### Direction
Extract every line in the listing below that contains the word "button".

### Given data
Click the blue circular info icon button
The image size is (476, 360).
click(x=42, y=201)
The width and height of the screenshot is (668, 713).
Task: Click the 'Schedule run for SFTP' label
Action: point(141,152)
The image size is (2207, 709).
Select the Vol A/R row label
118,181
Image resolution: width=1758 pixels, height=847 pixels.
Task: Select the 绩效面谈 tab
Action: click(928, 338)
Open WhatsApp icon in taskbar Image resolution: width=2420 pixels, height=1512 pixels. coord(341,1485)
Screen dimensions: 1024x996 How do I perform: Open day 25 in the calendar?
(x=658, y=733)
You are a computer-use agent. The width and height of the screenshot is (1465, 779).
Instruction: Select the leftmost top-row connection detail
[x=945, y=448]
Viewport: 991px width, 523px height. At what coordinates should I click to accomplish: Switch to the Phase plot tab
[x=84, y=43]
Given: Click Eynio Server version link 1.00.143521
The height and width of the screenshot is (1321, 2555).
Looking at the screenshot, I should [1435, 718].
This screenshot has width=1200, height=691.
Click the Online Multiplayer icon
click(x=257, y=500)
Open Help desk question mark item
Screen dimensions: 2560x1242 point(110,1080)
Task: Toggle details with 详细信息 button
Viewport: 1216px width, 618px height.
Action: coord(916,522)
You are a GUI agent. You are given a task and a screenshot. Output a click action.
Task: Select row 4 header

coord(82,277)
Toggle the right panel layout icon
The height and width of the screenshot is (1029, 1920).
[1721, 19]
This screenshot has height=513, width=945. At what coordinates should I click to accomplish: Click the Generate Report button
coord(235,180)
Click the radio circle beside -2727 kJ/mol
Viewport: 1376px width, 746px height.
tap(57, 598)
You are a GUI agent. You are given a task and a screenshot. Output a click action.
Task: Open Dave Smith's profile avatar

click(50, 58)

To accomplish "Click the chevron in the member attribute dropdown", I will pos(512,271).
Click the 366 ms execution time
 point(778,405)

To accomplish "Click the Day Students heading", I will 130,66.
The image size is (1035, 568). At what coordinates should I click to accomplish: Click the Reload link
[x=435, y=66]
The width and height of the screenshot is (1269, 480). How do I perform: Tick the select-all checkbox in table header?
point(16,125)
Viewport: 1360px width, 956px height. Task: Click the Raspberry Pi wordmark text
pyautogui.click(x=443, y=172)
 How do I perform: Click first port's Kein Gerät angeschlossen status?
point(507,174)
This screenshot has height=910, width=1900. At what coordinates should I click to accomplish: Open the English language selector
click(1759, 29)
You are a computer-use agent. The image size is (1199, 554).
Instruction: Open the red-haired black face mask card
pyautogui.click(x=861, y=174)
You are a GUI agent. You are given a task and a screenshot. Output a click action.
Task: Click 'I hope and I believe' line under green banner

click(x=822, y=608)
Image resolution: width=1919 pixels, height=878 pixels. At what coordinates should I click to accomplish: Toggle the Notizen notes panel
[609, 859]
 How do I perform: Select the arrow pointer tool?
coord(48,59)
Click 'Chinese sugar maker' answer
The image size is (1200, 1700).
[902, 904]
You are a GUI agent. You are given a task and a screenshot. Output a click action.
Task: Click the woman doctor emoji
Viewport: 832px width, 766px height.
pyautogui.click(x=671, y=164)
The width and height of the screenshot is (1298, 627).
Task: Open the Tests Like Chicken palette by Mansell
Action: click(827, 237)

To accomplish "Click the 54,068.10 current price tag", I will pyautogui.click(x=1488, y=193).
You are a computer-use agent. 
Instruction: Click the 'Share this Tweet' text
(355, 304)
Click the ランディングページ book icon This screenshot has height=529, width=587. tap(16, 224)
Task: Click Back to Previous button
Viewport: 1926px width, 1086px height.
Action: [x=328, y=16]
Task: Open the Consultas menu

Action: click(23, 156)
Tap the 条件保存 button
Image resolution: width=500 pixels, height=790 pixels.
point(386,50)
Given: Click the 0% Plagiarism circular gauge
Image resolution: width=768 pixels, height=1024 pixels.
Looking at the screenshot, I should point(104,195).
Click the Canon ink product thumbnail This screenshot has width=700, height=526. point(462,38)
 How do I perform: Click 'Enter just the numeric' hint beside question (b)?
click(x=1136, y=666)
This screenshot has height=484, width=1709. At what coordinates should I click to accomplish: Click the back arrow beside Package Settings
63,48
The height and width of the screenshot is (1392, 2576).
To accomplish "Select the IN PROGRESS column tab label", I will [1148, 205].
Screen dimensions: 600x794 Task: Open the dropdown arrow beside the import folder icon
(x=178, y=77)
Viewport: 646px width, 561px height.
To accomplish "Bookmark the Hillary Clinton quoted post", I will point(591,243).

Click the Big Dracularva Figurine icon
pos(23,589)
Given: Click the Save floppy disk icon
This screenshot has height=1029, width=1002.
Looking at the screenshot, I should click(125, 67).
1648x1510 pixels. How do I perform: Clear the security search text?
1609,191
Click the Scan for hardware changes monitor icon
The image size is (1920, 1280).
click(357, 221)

### Problem solution
Click the blue circular info icon button
Task: Toggle details with 详细信息 button
This screenshot has height=513, width=945. At what coordinates should I click to accomplish: Click the Generate Report button
Task: Click Back to Previous button
Tap the 条件保存 button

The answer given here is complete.